[Work required] The answer should be an exact repeat of the stretch of material below from the line containing "Task: Click the count 15 for African American" through the line containing "Task: Click the highlighted".
[Opening Data for analysis section]
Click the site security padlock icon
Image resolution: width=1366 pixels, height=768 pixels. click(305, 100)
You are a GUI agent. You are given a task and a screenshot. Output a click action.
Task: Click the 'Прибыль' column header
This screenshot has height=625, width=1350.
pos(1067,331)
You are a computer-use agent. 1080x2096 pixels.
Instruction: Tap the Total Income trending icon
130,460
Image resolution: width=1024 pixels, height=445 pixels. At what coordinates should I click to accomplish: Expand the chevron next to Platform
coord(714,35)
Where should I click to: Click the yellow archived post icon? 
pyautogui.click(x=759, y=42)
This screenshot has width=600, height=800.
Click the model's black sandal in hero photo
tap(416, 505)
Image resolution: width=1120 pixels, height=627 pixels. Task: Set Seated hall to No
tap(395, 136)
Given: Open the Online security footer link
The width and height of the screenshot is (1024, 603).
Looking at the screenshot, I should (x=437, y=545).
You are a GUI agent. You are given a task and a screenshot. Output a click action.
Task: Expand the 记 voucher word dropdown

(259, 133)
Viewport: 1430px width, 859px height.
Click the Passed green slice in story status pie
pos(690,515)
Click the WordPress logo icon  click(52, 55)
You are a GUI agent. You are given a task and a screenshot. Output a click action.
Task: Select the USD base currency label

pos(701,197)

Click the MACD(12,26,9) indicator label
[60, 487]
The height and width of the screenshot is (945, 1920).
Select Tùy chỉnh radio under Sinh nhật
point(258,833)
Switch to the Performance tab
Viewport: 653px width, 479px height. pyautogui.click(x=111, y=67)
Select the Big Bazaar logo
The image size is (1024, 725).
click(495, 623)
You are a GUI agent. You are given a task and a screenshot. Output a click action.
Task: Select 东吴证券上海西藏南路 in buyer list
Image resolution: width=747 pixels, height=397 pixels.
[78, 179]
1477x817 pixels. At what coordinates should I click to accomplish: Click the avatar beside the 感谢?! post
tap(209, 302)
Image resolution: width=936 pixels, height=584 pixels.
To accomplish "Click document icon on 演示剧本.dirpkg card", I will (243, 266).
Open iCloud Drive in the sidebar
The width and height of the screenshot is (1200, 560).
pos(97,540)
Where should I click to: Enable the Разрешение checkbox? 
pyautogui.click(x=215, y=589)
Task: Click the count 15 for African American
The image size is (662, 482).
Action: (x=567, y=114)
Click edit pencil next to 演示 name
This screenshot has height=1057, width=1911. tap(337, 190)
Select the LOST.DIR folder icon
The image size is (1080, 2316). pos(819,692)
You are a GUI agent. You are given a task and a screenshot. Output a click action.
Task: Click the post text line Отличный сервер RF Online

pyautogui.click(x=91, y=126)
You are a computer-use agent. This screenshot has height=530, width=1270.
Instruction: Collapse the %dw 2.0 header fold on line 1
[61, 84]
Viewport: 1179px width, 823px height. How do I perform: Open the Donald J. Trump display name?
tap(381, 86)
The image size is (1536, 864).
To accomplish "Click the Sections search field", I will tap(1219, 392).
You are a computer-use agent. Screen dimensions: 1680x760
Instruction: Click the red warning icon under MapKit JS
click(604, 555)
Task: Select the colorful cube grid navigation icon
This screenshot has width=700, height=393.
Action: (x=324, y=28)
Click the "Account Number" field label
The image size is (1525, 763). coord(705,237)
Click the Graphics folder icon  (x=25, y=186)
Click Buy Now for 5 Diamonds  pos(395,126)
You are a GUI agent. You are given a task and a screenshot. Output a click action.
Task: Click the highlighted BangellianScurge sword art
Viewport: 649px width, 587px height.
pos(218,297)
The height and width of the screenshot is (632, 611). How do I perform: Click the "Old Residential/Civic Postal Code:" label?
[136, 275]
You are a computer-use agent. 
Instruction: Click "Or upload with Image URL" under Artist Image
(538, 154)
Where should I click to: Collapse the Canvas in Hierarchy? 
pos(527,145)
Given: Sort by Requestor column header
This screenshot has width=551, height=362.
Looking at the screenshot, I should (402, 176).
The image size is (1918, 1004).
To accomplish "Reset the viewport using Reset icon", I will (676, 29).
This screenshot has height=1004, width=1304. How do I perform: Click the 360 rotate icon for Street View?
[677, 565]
[Closing Data for analysis section]
[Solution below]
Task: Click the count 15 for African American
The image size is (662, 482).
Action: (x=567, y=114)
Click edit pencil next to 演示 name
This screenshot has height=1057, width=1911. tap(337, 190)
Select the LOST.DIR folder icon
The image size is (1080, 2316). pos(819,692)
You are a GUI agent. You are given a task and a screenshot. Output a click action.
Task: Click the post text line Отличный сервер RF Online

pyautogui.click(x=91, y=126)
You are a computer-use agent. This screenshot has height=530, width=1270.
Instruction: Collapse the %dw 2.0 header fold on line 1
[61, 84]
Viewport: 1179px width, 823px height. How do I perform: Open the Donald J. Trump display name?
tap(381, 86)
The image size is (1536, 864).
To accomplish "Click the Sections search field", I will tap(1219, 392).
You are a computer-use agent. Screen dimensions: 1680x760
Instruction: Click the red warning icon under MapKit JS
click(604, 555)
Task: Select the colorful cube grid navigation icon
This screenshot has width=700, height=393.
Action: (x=324, y=28)
Click the "Account Number" field label
The image size is (1525, 763). coord(705,237)
Click the Graphics folder icon  (x=25, y=186)
Click Buy Now for 5 Diamonds  pos(395,126)
You are a GUI agent. You are given a task and a screenshot. Output a click action.
Task: Click the highlighted BangellianScurge sword art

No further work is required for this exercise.